Pembersih wajah yang tersedia di pasaran dapat membersihkan kotoran, minyak, mikroorganisme, serta membantu pengelupasan lapisan stratum korneum pada kulitmu. Sehingga, wajah benar-benar bersih.

Sayangnya, menggunakan pembersih wajah yang dilarutkan menggunakan air saja tidak cukup. Banyak produk kosmetik yang tidak larut dalam air. Jadi, kamu harus menggunakan produk pembersih wajah lebih dari sejenis. Terutama, jika kamu menggunakan berbagai produk kosmetik.

1 dari 5 halaman

Susu pembersih

Menggunakan Susu Pembersih© Shutterstock

Dikutip dari unggahan Instagram Dermatologis, Dhelya Widasmara, salah satu jenis pembersih wajah yang umum digunakan adalah cleansing milk atau susu pembersih.

Susu pembersih cocok untuk digunakan pada jenis kulit normal dan kombinasi. Jenis pembersih ini mengandung air, minyak, dan emolien, seperti gliserin.

Biasanya, susu pembersih diaplikasikan dengan cara dituang ke kapas dan diusapkan ke seluruh wajah untuk menghilangkan riasan.

Cold cream

Cold cream atau krim dingin merupakan jenis pembersih wajah yang cocok digunakan pada kulit kering. Sedikit berbeda dengan susu pembersih, krim dingin mengandung air, beeswax, dan minyak. Namun, fungsinya sama dengan susu pembersih, yaitu untuk membersihkan riasan di seluruh wajah.

2 dari 5 halaman

Foaming cleanser

Menggunakan Foaming Cleanser© Shutterstock

Salah satu jenis pembersih wajah yang dapat dilarutkan dengan air adalah foaming cleanser atau pembersih berbusa.
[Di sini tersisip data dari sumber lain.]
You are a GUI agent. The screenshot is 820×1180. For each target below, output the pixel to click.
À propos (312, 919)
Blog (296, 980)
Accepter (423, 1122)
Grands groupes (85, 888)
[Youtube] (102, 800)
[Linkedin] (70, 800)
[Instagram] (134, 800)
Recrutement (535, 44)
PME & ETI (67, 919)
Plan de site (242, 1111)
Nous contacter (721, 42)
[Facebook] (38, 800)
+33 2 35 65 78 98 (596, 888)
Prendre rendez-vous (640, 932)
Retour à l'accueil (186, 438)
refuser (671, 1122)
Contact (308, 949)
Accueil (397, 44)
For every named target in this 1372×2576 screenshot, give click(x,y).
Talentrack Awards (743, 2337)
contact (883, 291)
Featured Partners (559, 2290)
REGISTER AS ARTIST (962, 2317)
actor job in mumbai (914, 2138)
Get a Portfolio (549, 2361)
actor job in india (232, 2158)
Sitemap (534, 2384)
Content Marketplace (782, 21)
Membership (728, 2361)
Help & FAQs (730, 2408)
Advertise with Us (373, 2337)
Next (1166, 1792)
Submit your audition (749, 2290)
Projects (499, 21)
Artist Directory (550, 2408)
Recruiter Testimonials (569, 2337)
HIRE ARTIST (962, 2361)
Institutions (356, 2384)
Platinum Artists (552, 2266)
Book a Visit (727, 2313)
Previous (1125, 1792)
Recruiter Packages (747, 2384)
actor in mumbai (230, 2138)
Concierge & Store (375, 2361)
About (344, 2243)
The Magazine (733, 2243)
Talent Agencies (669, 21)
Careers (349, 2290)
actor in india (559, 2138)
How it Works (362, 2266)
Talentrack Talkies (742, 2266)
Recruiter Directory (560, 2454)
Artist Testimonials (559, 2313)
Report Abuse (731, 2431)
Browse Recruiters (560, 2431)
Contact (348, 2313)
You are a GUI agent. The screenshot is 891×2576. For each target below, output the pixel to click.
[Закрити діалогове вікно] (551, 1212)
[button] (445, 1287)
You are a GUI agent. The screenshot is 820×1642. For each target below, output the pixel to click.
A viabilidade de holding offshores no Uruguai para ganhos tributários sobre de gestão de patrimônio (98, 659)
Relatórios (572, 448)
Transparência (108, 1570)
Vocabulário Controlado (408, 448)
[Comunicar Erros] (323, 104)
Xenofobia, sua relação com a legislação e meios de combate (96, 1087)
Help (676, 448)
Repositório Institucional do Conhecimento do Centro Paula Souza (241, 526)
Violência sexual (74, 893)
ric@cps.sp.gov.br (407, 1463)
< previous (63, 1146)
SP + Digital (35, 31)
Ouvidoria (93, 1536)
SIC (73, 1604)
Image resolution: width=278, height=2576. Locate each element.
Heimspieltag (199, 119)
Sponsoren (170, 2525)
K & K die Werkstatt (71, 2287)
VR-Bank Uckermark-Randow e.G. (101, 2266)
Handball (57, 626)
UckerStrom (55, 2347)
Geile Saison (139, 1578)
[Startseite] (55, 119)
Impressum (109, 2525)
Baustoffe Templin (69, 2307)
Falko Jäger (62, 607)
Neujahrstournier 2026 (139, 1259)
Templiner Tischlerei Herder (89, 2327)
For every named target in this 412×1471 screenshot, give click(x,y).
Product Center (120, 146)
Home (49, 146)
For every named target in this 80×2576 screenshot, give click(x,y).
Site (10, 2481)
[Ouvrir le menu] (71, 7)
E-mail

Pembersih ini bisa digunakan pada kulit berminyak dan berjerawat. Tapi, jenis kulit yang kering dan sensitif tidak dianjurkan untuk menggunakannya.

Umumnya, foaming cleanser mengandung surfaktan kuat seperti sodium lauryl sulfate. Cara pemakaiannya cukup dipijatkan ke seluruh wajah dengan gerakan memutar dan dibilas menggunakan air bersih.

Cleansing oil

Jika kulitmu kering, gunakanlah cleansing oil. Namun, kamu harus memilih jenis cleansing oil yang kandungannya cocok dengan kebutuhan kulitmu. Biasanya, cleansing oil mengandung minyak zaitun, minyak jojoba, atau minyak jarak.

Kamu hanya perlu mengaplikasikannya dengan kapas ketika menggunakannya. Lalu, bilas dengan air bersih. Biasanya, cleansing oil digunakan untuk membersihkan makeup atau tabir surya yang bersifat waterproof.

3 dari 5 halaman

Nonfoaming cleanser

Pembersih satu ini cocok untuk kamu yang memiliki jenis kulit sensitif. Nonfoaming cleanser mengandung air, gliserin, cetyl alcohol, stearyl alcohol, sodium lauryl sulfate, dan propylene glycol.

Cara memakainya cukup diaplikasikan pada kulit dalam kondisi kering atau yang sudah dibasahi dengan air. Lalu, bilas dengan air atau dibersihkan menggunakan tisu.

4 dari 5 halaman

Micellar water cleanser

Menggunakan Micellar Water© Shutterstock

Jenis pembersih wajah yang bisa digunakan semua jenis kulit adalah micellar water cleanser. Jenis pembersih ini mengandung air dan surfaktan. Sayangnya, micellar water cleanser hanya bisa digunakan untuk membersihkan makeup yang larut dalam air dengan cara diusapkan pada wajah menggunakan kapas.

Kamu tetap harus membersihkan wajah dengan jenis pembersih wajah lainnya jika ingin kulitmu benar-benar bersih.

Cleansing balm

Selain micellar water, cleansing balm juga cocok digunakan untuk semua jenis kulit. Biasanya, cleansing balm mengandung minyak jojoba, minyak alpukat, minyak zaitun, minyak almond, beeswax, atau shea butter.

Untuk penggunaannya, cukup pijatkan cleansing balm pada kulit hingga mencair dan bilas dengan air. Namun pada kulit berminyak, bersihkan kembali wajah dengan sabun dan air.